◆ Problem requirements
Reproduce each line below without any alteration.
***** Material shown *****
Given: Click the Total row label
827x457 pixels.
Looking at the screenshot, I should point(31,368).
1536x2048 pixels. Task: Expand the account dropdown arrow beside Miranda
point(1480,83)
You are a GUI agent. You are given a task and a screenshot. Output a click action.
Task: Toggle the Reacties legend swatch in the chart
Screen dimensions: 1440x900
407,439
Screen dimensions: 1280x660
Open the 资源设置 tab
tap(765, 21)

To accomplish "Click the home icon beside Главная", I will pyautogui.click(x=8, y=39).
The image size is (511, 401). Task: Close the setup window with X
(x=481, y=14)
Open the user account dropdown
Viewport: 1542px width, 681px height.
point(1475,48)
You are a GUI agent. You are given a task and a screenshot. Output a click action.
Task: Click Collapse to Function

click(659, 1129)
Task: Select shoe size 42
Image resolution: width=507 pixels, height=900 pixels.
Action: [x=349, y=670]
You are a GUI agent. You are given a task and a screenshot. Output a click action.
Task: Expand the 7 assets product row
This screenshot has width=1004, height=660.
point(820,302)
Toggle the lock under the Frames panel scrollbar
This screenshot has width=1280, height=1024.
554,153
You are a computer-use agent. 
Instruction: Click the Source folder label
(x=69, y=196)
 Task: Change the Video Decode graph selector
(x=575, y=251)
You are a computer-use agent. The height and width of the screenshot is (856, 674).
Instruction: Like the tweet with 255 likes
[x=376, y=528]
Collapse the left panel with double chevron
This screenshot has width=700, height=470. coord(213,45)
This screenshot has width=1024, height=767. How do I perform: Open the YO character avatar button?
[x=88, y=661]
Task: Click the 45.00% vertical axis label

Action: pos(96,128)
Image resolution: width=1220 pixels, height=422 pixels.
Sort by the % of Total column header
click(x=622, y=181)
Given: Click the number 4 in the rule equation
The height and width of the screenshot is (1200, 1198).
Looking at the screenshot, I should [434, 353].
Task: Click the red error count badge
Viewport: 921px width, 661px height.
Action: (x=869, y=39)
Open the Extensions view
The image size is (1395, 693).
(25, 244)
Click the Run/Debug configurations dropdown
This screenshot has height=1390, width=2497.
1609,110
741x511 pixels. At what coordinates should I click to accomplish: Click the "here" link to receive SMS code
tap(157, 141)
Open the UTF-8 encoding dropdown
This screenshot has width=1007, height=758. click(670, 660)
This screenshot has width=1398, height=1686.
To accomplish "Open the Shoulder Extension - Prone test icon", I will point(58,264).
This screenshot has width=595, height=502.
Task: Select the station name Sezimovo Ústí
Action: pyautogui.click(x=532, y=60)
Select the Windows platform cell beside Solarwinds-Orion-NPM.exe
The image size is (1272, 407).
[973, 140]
*****
◆ Written response
Given: Click the Total row label
827x457 pixels.
Looking at the screenshot, I should point(31,368).
1536x2048 pixels. Task: Expand the account dropdown arrow beside Miranda
point(1480,83)
You are a GUI agent. You are given a task and a screenshot. Output a click action.
Task: Toggle the Reacties legend swatch in the chart
Screen dimensions: 1440x900
407,439
Screen dimensions: 1280x660
Open the 资源设置 tab
tap(765, 21)

To accomplish "Click the home icon beside Главная", I will pyautogui.click(x=8, y=39).
The image size is (511, 401). Task: Close the setup window with X
(x=481, y=14)
Open the user account dropdown
Viewport: 1542px width, 681px height.
point(1475,48)
You are a GUI agent. You are given a task and a screenshot. Output a click action.
Task: Click Collapse to Function

click(659, 1129)
Task: Select shoe size 42
Image resolution: width=507 pixels, height=900 pixels.
Action: [x=349, y=670]
You are a GUI agent. You are given a task and a screenshot. Output a click action.
Task: Expand the 7 assets product row
This screenshot has width=1004, height=660.
point(820,302)
Toggle the lock under the Frames panel scrollbar
This screenshot has width=1280, height=1024.
554,153
You are a computer-use agent. 
Instruction: Click the Source folder label
(x=69, y=196)
 Task: Change the Video Decode graph selector
(x=575, y=251)
You are a computer-use agent. The height and width of the screenshot is (856, 674).
Instruction: Like the tweet with 255 likes
[x=376, y=528]
Collapse the left panel with double chevron
This screenshot has width=700, height=470. coord(213,45)
This screenshot has width=1024, height=767. How do I perform: Open the YO character avatar button?
[x=88, y=661]
Task: Click the 45.00% vertical axis label

Action: pos(96,128)
Image resolution: width=1220 pixels, height=422 pixels.
Sort by the % of Total column header
click(x=622, y=181)
Given: Click the number 4 in the rule equation
The height and width of the screenshot is (1200, 1198).
Looking at the screenshot, I should [434, 353].
Task: Click the red error count badge
Viewport: 921px width, 661px height.
Action: (x=869, y=39)
Open the Extensions view
The image size is (1395, 693).
(25, 244)
Click the Run/Debug configurations dropdown
This screenshot has height=1390, width=2497.
1609,110
741x511 pixels. At what coordinates should I click to accomplish: Click the "here" link to receive SMS code
tap(157, 141)
Open the UTF-8 encoding dropdown
This screenshot has width=1007, height=758. click(670, 660)
This screenshot has width=1398, height=1686.
To accomplish "Open the Shoulder Extension - Prone test icon", I will point(58,264).
This screenshot has width=595, height=502.
Task: Select the station name Sezimovo Ústí
Action: pyautogui.click(x=532, y=60)
Select the Windows platform cell beside Solarwinds-Orion-NPM.exe
The image size is (1272, 407).
[973, 140]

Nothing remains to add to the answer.